Já é sabido que a água representa em média 70% do peso corporal do adulto e é de extrema importância para a sobrevivência.
Durante a prática do exercício físico, ocorre aumento da temperatura corporal e o mecanismo responsável por dissipar esse calor da pele é a evaporação.
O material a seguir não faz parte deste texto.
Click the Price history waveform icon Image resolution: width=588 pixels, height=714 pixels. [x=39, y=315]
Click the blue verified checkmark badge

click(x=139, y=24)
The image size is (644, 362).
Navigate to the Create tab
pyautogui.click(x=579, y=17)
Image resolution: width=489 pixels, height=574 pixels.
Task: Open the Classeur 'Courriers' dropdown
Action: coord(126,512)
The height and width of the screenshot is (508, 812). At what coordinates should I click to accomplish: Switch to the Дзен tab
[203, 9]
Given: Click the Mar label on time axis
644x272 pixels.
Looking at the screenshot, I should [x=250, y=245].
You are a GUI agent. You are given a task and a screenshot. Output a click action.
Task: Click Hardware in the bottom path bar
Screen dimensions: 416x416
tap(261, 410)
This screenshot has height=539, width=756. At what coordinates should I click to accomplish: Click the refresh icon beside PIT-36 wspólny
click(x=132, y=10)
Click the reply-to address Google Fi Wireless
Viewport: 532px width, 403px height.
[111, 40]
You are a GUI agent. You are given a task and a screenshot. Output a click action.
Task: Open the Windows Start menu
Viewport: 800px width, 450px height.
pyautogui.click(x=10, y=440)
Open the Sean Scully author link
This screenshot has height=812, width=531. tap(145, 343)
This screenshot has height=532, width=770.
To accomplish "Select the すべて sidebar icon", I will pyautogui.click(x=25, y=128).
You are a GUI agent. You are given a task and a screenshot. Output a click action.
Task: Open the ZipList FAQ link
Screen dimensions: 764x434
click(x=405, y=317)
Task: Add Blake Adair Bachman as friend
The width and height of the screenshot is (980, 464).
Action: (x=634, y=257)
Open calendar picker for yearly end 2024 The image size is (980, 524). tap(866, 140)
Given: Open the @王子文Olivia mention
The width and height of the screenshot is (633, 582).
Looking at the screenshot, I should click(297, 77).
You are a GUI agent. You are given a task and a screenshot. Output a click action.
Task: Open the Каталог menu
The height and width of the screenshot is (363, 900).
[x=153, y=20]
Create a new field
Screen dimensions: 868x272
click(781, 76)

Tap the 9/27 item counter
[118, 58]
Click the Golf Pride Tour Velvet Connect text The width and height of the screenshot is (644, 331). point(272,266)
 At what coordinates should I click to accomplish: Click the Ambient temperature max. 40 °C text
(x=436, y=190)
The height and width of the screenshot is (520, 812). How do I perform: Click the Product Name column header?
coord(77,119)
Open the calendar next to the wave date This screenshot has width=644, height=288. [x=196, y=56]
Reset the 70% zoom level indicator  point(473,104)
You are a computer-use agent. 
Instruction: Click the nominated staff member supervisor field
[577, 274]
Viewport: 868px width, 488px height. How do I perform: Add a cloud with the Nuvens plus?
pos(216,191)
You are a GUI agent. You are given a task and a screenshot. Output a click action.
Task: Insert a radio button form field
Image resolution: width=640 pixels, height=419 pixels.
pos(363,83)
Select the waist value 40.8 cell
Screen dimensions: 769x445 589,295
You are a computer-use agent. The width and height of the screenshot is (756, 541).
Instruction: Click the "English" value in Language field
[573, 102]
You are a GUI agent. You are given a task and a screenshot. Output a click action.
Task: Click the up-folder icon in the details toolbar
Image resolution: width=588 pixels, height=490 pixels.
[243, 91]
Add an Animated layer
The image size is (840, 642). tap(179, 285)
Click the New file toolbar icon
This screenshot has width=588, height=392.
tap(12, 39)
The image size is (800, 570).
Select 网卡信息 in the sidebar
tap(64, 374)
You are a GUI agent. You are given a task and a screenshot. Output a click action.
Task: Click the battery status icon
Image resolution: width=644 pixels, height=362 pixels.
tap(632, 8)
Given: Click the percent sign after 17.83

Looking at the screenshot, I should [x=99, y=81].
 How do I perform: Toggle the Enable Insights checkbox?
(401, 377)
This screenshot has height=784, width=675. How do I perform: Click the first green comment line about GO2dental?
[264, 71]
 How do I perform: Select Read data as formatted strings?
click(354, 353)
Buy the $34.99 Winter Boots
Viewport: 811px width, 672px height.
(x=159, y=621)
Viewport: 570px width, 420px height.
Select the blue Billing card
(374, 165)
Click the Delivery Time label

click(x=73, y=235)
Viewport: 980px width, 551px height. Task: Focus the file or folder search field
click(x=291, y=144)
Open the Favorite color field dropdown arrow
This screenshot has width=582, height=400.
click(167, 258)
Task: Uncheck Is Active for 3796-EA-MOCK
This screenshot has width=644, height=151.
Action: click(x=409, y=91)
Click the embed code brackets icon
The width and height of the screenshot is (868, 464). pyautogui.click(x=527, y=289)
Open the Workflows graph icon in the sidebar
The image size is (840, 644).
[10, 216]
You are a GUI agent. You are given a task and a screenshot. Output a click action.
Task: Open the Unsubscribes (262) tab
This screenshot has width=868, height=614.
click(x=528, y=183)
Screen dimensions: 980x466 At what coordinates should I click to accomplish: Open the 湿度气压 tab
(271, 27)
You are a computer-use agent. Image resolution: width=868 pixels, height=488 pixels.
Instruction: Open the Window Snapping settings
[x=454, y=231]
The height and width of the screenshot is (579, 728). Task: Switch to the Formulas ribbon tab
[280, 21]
Se não houver reposição do líquido perdido o atleta pode entrar num estado de desidratação, que tem como consequências:
- Diminuição do fluxo sanguíneo, prejudicando a oferta de substrato e oxigênio para os músculos;
- Aumento da frequência cardíaca;
- Aumento da probabilidade de desconfortos estomacais;
- Dificuldade de concentração;
- Aumento do uso do estoque de energia muscular;
- Comprometimento severo da regulação da temperatura;
- Queda no desempenho.
Nesse sentido, monitorar essa variável é essencial para a saúde e desempenho do atleta.
Voltando à prova, ela aconteceu em Araras no último sábado. Foi o 1º Desafio Você Off Road (organizado pela MKTT Eventos) com as distâncias de 5 Km, 10 Km e 21 Km.
Além dos meus clientes, tive a oportunidade de coletar dados de outros participantes que se interessaram no monitoramento.
Sessenta e oito (68) atletas foram avaliados, entre homens e mulheres:
Distância de 5 Km è 17 atletas
Distância de 10 Km è 19 atletas
Distância de 21 Km è 31 atletas
Não houve ninguém da distância dos 5 Km que mostrou desidratação. E isso não foi surpresa.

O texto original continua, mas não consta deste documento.